Given task:
Can you output the listing below as a numbered list with blank lines omitted, starting at the line containing "The width and height of the screenshot is (716, 498)." and ending after the line containing "the informatique department"?

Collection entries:
— Begin —

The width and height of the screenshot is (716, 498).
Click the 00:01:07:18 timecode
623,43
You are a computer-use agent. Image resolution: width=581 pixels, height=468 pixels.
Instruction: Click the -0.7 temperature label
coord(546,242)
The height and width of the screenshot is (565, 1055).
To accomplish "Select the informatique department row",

— End —
— Begin —

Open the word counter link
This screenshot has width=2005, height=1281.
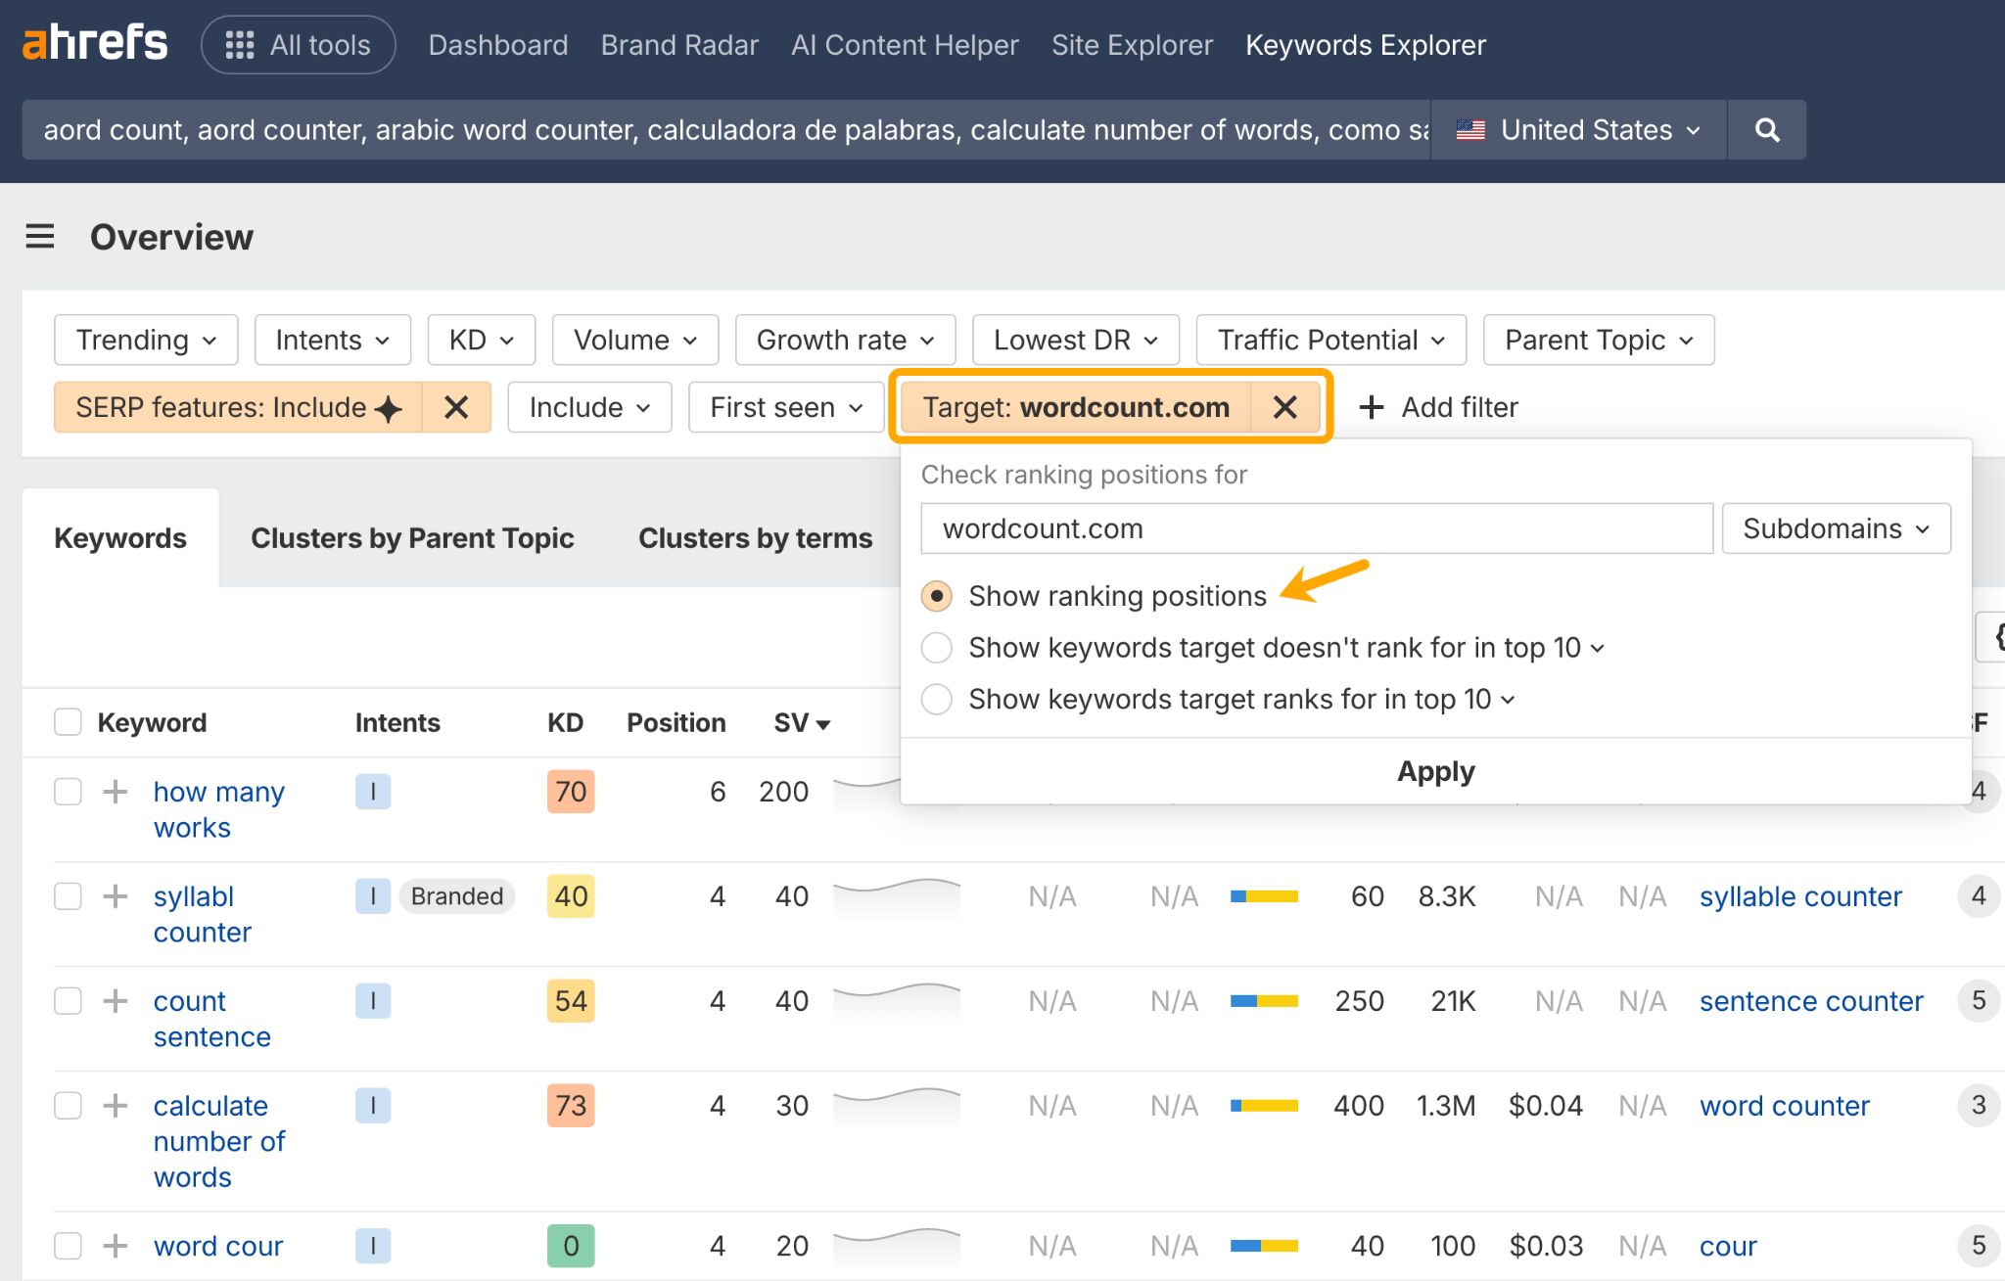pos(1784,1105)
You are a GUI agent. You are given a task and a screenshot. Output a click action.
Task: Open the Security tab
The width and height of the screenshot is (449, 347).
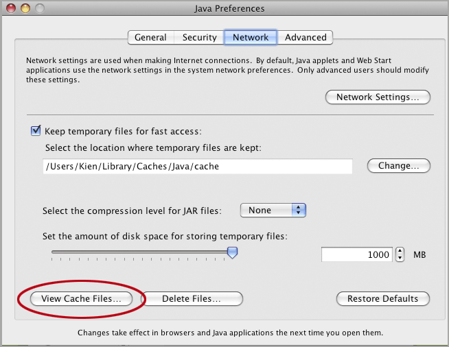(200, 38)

— End —
— Begin —

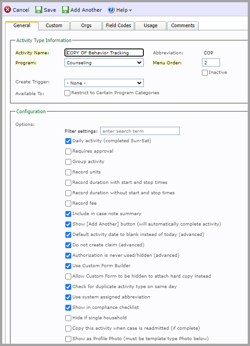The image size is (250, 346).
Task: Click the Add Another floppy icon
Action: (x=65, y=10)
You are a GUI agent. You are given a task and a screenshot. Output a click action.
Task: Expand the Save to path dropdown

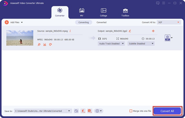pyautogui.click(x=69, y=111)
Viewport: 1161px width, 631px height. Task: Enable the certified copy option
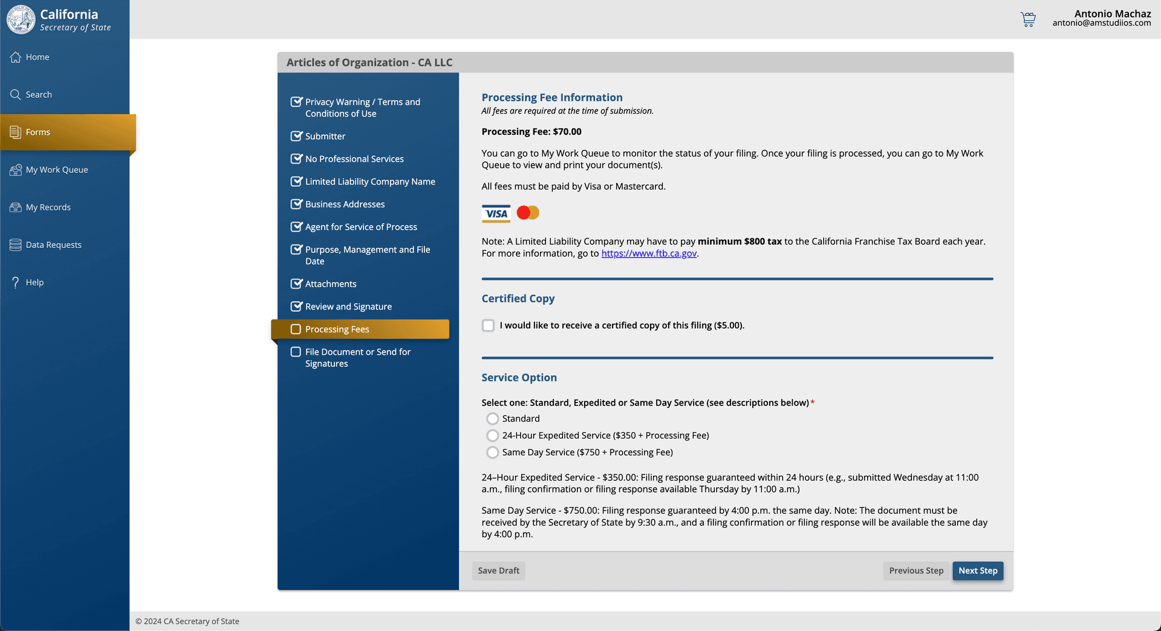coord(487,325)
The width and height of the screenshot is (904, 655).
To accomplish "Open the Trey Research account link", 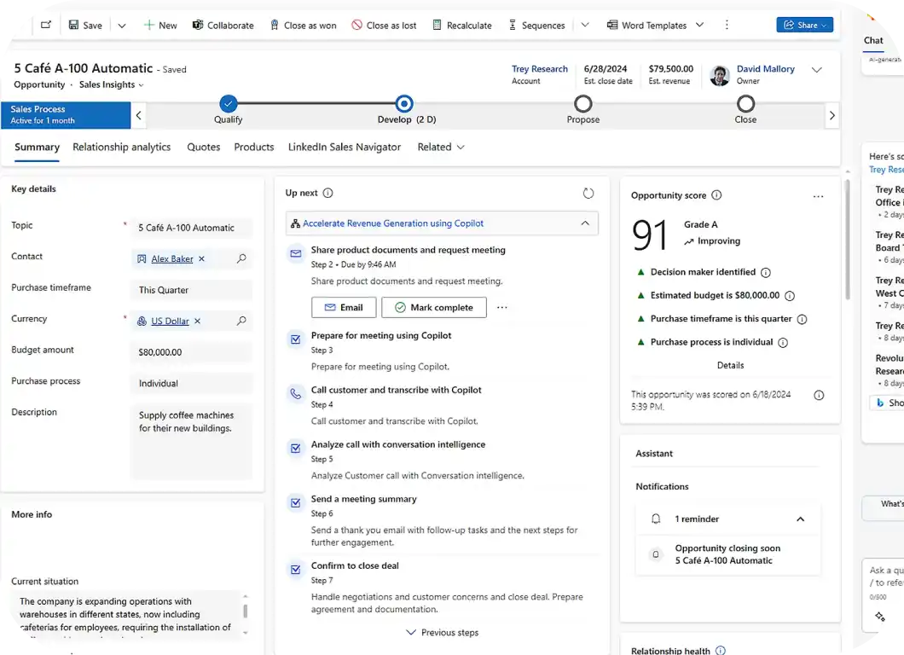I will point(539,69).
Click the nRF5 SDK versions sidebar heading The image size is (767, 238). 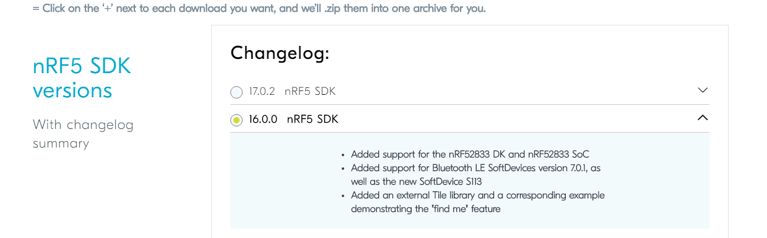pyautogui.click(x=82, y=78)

— End —

Output of the task:
1. The width and height of the screenshot is (716, 498).
2. Click the 00:01:07:18 timecode
3. 623,43
4. You are a computer-use agent. Image resolution: width=581 pixels, height=468 pixels.
5. Instruction: Click the -0.7 temperature label
6. coord(546,242)
7. The height and width of the screenshot is (565, 1055).
8. To accomplish "Select the informatique department row",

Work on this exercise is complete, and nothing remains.